For a year, the couple has been separated, according to NBC affiliate KUSA. Their only chance at a visit was through a windowpane outside of the Belleview Heights Assisted Living and Memory Care facility in Colorado. Finally, one Thursday in March, after a long and difficult year, the two were reunited.
Just a few days before the reunion, the Biden administration released revised guidelines on indoor visits, including regulations on nursing homes, allowing guests inside to visit whether they had been vaccinated or not.
The announcement united millions of Americans with their elderly loved ones, many of whom hadn't been in the same room together in over a year. Following the updated guidance, the Colorado Department of Public Health and Environment announced that all long-term care facilities in the state would be accepting visitors. This news was particularly welcome for people like Waitschies, whose wife suffers from Alzheimer's. For him, each moment with her is precious.
"We know they won’t be with us much longer. People are ill," he said. "They’re elderly, and we want to be with them to help them through this stage."
During the months they were separated, Waitschies would visit with Donna through the window or over the phone nearly three times a week, he told KUSA. Most of his days were filled with mixed emotions of sadness or anger, saying that the experience was emotionally exhausting. But on the day of the reunion, Waitschies was happy and eager to see his wife.
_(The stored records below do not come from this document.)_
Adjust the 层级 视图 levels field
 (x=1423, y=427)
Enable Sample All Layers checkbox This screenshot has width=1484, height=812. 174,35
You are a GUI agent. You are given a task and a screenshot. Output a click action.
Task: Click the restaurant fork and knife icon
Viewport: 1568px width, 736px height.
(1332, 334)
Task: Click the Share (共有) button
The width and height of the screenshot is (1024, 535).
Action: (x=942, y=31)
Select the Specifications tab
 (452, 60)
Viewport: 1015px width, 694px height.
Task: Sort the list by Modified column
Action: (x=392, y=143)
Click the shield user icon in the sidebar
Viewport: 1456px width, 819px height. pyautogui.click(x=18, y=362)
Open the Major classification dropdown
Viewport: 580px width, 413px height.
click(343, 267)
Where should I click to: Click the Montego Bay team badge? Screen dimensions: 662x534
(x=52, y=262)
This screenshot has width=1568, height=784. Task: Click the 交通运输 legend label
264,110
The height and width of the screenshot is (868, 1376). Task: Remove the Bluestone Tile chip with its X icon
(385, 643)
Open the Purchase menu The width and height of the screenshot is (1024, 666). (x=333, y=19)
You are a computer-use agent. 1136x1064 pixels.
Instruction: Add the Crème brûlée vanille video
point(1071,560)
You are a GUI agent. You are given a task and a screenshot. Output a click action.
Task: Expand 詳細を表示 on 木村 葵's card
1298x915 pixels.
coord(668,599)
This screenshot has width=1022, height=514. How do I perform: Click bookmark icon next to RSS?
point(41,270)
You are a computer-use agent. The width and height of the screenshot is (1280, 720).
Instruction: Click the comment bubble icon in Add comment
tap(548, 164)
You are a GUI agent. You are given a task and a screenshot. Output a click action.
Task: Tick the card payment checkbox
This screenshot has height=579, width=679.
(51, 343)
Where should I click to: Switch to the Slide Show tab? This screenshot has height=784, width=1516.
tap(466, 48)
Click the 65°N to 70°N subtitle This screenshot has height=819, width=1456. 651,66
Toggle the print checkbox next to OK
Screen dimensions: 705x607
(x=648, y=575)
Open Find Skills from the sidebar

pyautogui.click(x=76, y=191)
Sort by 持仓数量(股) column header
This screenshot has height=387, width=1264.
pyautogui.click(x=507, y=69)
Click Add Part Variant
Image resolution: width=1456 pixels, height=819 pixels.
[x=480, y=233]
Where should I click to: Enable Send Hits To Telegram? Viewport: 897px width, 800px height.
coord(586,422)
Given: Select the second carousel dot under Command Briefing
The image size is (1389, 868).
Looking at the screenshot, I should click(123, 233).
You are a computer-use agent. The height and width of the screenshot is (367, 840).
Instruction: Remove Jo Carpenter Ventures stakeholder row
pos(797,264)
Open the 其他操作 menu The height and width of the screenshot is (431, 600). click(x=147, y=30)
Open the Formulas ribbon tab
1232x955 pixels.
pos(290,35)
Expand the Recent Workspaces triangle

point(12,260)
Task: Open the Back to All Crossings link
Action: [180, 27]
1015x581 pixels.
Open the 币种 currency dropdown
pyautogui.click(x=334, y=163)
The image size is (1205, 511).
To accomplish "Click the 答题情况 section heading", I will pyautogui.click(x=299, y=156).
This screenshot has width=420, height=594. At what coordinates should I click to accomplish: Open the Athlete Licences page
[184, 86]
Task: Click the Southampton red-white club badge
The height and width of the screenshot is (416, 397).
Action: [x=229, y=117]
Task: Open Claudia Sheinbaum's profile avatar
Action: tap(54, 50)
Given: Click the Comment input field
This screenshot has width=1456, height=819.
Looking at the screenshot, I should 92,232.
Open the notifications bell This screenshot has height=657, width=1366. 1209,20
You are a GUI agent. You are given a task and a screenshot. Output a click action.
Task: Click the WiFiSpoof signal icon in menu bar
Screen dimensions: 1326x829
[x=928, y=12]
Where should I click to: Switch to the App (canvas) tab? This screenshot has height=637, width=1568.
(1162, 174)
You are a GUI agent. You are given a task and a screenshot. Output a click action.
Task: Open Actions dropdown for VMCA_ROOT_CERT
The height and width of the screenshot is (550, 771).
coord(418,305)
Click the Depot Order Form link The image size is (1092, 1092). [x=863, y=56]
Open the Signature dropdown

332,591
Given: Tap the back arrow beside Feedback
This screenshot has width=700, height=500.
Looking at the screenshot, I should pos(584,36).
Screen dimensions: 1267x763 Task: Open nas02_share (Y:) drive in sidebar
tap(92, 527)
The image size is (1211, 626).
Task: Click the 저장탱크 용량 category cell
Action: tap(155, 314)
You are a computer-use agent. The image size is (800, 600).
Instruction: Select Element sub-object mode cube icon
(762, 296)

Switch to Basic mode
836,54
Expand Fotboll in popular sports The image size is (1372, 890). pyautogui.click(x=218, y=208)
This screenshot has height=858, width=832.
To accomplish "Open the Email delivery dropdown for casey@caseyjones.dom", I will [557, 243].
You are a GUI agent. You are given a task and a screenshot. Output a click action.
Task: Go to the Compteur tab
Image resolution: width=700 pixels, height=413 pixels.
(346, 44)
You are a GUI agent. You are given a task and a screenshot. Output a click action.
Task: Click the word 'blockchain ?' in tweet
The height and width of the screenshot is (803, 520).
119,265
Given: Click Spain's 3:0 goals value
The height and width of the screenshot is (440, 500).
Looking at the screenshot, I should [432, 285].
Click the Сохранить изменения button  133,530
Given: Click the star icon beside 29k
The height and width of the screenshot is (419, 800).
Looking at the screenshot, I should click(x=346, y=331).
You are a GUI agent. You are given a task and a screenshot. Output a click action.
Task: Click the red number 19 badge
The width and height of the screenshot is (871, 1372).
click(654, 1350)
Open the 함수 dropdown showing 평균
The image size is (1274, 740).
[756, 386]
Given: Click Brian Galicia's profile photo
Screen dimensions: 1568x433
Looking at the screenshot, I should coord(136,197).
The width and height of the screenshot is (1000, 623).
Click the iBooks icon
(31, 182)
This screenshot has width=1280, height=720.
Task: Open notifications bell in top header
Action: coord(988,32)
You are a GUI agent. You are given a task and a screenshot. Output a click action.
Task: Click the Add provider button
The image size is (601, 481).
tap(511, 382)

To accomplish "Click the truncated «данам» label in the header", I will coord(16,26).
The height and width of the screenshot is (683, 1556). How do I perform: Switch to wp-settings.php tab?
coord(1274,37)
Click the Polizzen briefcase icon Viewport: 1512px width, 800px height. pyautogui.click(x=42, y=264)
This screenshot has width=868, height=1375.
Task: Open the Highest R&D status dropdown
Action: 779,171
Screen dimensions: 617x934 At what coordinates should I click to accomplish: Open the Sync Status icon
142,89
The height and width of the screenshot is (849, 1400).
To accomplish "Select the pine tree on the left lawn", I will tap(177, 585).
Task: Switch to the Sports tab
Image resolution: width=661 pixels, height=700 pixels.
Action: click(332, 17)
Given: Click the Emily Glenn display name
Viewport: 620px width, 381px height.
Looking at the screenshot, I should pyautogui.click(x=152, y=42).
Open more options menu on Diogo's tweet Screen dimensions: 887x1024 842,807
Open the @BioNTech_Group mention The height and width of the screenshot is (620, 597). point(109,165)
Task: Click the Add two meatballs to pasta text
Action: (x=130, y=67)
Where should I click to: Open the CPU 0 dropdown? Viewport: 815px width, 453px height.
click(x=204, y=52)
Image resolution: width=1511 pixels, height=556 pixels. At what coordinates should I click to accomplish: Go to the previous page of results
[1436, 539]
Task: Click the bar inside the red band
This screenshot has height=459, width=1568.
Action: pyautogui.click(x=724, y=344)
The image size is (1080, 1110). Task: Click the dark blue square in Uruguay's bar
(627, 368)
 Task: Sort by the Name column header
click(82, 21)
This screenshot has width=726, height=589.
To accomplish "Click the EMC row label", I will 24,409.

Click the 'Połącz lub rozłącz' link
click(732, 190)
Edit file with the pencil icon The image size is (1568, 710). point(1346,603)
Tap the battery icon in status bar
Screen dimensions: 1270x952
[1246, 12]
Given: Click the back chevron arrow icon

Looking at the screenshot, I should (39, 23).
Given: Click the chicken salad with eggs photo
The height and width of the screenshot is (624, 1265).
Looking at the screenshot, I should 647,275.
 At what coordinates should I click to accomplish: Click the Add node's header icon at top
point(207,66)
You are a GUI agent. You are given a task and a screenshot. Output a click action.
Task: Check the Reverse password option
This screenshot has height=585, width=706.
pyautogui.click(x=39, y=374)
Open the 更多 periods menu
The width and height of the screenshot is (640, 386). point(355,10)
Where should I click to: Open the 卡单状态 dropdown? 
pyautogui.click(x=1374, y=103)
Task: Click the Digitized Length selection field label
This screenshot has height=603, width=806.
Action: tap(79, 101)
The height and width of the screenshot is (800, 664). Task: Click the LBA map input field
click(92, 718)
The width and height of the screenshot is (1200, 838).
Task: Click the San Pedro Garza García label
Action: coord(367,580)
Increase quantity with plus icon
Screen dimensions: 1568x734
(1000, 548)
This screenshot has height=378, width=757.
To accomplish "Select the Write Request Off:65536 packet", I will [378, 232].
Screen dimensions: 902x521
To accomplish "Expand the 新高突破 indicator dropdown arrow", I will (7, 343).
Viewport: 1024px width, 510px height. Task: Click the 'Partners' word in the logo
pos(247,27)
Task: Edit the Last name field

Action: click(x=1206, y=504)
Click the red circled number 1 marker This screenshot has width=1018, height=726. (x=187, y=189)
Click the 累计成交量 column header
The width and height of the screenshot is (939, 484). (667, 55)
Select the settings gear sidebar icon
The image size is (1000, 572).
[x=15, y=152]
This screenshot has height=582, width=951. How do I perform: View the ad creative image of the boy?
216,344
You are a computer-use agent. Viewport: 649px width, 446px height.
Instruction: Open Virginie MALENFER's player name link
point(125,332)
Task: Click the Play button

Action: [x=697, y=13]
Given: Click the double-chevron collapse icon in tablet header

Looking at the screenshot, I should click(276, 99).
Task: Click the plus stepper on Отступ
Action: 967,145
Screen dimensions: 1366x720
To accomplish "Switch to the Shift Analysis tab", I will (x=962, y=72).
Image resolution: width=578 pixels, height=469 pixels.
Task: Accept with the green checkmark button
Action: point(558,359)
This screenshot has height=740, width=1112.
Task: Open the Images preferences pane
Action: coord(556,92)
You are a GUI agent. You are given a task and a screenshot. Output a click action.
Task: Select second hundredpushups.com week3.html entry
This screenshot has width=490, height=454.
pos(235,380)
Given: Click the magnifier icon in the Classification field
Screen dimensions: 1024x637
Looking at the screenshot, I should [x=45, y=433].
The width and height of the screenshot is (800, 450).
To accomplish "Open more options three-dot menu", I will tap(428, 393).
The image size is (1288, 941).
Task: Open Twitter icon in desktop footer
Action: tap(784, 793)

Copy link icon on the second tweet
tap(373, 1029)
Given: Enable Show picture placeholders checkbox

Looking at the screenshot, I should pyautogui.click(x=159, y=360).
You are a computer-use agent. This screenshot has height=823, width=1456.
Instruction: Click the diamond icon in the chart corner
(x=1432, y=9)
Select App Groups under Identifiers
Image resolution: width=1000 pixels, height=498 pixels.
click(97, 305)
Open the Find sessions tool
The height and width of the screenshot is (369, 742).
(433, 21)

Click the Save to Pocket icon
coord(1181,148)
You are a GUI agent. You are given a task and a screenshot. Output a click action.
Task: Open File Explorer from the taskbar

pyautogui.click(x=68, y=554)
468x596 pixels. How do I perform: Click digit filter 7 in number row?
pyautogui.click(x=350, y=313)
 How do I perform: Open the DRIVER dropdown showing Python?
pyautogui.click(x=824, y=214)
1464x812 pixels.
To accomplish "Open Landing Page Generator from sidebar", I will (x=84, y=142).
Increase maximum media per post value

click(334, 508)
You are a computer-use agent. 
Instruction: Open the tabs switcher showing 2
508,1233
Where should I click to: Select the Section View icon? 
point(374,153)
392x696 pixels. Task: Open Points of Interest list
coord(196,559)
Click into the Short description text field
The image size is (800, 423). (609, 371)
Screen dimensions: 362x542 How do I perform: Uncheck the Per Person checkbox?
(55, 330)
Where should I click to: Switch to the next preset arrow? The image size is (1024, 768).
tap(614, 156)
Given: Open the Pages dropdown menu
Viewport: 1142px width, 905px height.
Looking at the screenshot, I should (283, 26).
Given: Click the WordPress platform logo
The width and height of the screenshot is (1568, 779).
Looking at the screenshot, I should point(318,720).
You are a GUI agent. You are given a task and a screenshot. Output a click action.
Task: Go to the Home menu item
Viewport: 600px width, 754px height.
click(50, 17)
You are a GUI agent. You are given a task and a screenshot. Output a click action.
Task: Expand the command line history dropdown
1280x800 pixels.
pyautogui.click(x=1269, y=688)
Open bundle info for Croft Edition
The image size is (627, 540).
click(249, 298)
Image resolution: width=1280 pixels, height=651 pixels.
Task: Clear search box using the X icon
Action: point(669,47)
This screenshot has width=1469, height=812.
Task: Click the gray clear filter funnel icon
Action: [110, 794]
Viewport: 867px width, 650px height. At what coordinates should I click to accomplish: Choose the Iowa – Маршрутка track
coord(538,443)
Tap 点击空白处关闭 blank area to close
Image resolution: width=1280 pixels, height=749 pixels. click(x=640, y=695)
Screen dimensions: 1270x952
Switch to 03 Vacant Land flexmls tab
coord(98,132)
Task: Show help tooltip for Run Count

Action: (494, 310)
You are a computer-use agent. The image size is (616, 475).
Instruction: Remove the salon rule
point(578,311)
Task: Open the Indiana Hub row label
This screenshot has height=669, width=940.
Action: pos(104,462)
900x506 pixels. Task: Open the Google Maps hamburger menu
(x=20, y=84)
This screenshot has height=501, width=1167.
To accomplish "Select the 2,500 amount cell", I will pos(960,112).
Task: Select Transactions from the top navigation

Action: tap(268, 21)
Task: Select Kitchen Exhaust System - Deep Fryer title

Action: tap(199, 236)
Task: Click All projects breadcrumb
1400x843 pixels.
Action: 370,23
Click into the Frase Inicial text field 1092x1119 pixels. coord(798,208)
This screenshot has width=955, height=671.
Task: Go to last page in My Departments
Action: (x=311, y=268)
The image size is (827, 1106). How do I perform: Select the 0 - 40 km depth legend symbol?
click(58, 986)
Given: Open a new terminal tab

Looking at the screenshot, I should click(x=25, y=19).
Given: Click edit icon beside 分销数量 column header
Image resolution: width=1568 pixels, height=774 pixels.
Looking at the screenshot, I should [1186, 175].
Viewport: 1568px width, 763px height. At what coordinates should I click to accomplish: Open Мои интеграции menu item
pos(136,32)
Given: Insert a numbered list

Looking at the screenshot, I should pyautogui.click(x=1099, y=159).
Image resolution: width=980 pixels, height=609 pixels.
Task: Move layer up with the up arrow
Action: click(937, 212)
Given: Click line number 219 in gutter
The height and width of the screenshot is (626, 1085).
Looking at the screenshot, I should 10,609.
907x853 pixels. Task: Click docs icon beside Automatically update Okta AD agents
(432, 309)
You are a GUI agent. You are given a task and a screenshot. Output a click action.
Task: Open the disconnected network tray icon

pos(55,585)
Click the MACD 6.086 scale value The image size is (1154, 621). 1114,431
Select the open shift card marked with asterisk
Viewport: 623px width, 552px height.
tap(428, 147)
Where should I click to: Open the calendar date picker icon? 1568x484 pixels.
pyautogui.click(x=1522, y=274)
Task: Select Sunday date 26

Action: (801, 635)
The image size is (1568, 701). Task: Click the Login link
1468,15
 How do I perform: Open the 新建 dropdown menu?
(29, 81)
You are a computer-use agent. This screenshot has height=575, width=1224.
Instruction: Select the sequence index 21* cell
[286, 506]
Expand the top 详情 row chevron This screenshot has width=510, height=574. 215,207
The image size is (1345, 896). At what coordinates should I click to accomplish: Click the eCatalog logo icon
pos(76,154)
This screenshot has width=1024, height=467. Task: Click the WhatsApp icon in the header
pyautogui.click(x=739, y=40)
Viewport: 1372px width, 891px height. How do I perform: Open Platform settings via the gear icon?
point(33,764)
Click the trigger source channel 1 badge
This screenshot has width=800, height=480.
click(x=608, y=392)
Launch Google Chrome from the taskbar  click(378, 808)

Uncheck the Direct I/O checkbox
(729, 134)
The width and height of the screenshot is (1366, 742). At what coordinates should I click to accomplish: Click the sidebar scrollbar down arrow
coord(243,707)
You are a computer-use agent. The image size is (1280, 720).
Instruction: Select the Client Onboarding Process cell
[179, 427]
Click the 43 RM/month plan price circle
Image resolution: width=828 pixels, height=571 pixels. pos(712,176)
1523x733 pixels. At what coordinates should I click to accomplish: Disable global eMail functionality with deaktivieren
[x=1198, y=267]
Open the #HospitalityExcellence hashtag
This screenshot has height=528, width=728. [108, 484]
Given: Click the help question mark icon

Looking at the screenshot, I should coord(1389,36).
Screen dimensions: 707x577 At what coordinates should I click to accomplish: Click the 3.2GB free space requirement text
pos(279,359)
"I get to see her," he said with a big grin.
Minutes later, the moment he had waited so long for had finally come. The two embraced in a big hug.
Still, the happiness he felt could not keep Karl from noticing the deterioration of his wife's physical health, compared to what it was months ago, he said. When he last saw her, she could still manage to walk, now she's confined to a wheelchair. The visit was described as wonderful and difficult all in one.
"I’m glad I finally got to see her, but it’s just really hard," he told KUSA.
Not many words were exchanged during the visit, but Donna Waitshies held her husband's hand nearly the entire time, a non-verbal indication that the 55-year connection between the two is ever-present.